With a $2 billion sale of the Los Angeles Clippers hanging in the balance, a judge is set to determine Monday if the terms of a family trust alone are enough to confirm Donald Sterling was properly removed as trustee and allow his estranged wife to sell the team without his consent.
Superior Court Judge Michael Levanas will hear arguments from attorneys representing each of the co-owners, Donald and Shelly Sterling, a week after he suggested in comments to the court that the terms alone seemed so unambiguous and clear that "I could decide this case in five minutes."
In May, two doctors who examined the 80-year-old Sterling declared he was mentally incapacitated and unable to act as an administrator of The Sterling Family Trust, which owns the Clippers.
The trust's terms say incapacitation can be determined by two licensed doctors without ties to the family who are specialists in their field.
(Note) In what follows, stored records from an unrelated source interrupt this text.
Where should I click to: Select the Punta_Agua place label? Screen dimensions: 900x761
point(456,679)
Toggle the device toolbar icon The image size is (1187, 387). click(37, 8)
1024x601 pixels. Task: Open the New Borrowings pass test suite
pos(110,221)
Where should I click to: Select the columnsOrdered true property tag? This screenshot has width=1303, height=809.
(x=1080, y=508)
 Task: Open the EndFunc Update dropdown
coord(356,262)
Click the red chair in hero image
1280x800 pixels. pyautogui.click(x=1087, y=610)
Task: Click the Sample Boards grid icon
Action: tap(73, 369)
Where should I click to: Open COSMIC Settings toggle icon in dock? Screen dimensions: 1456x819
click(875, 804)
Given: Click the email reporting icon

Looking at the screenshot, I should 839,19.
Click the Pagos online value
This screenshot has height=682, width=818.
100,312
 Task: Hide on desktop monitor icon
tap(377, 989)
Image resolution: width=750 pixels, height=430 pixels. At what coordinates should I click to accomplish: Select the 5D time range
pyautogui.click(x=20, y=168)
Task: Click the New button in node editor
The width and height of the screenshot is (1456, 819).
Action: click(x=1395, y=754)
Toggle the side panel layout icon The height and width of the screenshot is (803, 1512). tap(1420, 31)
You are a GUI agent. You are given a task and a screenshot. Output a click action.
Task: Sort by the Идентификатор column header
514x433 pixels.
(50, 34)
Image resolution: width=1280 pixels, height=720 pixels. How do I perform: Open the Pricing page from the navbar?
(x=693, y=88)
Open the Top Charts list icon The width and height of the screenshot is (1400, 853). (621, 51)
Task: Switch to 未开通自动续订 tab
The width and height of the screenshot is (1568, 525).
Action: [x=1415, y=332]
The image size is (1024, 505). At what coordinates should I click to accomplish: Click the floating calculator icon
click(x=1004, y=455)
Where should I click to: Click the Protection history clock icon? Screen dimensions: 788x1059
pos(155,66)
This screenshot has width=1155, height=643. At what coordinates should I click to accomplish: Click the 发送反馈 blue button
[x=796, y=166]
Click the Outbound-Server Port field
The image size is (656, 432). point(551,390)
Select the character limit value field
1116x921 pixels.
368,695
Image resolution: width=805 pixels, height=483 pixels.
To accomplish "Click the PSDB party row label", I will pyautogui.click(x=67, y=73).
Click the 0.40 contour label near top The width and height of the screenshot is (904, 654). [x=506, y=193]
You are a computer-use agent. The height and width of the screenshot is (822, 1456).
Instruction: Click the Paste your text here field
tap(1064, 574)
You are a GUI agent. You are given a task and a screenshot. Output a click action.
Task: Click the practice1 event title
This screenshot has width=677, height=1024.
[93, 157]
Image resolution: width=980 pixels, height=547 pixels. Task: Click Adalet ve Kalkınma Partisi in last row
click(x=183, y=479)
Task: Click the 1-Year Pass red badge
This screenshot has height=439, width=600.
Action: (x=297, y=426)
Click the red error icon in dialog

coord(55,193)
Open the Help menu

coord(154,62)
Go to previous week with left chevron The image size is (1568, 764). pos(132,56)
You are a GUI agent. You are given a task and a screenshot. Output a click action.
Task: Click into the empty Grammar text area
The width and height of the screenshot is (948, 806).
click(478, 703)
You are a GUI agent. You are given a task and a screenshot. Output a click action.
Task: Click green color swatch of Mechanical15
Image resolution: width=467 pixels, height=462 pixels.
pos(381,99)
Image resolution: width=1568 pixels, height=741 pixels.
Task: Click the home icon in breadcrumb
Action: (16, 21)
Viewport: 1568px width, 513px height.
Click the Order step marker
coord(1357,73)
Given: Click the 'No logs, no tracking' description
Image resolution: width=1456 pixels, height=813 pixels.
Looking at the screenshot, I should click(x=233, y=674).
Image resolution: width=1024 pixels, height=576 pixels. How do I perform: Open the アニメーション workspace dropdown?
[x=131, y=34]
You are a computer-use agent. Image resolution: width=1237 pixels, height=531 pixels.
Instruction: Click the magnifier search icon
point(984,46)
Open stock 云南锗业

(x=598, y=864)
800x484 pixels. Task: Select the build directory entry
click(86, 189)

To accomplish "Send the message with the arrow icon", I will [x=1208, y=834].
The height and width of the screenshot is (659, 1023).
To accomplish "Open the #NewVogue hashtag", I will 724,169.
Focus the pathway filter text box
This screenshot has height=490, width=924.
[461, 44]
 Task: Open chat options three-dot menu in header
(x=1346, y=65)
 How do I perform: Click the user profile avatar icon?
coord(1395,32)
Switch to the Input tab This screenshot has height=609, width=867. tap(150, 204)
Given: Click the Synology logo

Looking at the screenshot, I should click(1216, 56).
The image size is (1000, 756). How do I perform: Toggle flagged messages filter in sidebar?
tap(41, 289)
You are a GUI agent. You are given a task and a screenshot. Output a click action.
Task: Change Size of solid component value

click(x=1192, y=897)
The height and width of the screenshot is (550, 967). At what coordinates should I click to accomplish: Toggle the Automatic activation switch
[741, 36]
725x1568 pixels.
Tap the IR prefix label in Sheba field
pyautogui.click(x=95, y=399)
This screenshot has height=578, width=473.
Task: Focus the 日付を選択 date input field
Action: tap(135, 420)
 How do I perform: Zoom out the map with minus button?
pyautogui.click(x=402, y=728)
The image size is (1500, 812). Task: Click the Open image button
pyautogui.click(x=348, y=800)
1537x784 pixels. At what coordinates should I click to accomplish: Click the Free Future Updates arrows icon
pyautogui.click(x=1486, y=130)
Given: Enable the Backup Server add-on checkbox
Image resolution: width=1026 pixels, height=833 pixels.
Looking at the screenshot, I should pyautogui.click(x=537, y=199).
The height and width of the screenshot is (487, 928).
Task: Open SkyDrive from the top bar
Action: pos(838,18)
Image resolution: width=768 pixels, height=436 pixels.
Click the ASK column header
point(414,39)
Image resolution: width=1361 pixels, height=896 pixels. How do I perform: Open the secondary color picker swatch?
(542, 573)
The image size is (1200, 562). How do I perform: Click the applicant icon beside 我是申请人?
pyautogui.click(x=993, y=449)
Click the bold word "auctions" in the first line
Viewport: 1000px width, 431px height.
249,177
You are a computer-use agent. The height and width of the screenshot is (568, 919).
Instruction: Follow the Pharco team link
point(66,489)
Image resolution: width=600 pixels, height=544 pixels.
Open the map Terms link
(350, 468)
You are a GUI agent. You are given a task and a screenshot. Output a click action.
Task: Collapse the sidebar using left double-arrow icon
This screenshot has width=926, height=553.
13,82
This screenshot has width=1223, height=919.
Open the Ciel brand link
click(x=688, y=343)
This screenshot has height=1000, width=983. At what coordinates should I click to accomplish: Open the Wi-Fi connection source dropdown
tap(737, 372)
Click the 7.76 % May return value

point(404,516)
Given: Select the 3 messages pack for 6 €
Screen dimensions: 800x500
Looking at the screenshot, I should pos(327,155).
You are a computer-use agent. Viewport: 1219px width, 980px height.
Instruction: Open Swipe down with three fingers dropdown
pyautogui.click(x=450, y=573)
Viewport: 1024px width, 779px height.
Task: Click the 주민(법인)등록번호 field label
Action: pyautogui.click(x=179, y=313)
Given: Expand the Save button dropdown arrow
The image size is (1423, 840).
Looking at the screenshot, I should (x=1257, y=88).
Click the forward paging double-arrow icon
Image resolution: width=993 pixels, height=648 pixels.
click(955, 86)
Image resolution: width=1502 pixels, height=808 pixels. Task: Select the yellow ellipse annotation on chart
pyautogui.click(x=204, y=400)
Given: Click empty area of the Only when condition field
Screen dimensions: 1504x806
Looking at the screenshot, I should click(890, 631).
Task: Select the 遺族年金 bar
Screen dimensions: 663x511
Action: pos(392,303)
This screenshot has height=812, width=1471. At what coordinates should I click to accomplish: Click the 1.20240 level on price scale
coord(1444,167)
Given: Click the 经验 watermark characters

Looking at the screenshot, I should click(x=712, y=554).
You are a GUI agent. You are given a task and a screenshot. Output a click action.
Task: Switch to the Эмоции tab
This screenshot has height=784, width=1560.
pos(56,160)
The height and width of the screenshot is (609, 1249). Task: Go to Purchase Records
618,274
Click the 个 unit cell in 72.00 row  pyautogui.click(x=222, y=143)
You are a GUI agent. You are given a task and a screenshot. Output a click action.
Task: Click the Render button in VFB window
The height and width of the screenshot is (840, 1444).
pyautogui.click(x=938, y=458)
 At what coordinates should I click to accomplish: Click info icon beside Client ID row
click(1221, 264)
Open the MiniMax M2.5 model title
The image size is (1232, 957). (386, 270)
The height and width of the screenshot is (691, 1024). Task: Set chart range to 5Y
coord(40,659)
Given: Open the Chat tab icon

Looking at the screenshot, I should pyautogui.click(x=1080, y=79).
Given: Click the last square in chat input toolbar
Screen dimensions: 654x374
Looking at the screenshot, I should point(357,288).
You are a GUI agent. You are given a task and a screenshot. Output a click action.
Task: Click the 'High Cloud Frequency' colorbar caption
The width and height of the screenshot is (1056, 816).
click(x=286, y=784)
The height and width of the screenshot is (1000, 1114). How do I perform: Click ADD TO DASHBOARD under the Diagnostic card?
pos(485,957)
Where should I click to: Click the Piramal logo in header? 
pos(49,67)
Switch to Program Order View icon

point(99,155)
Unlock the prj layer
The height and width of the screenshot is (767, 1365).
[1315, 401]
Shelly Sterling struck a deal to sell the team to former Microsoft CEO Steve Ballmer after Donald Sterling's racist remarks to a girlfriend were publicized and the NBA moved to oust him as owner.
In court filings, Donald Sterling's attorneys argued that Sterling submitted to medical examination "under false pretenses," and that the examination and letters regarding his mental capacity were defective and incomplete. They say he should be able to call his own experts at a trial set for July 7.
Because their main expert will be out of town then, the judge will also determine whether he can be deposed on video or if the trial will be postponed as requested by Sterling's attorneys.
An expedited trial date was provided because of the urgent timing of the deal. The NBA's owners are scheduled to meet July 15 to vote on the deal, which they must approve. And if the sale isn't completed by Sept. 15, the league could seize the team and put it up for auction.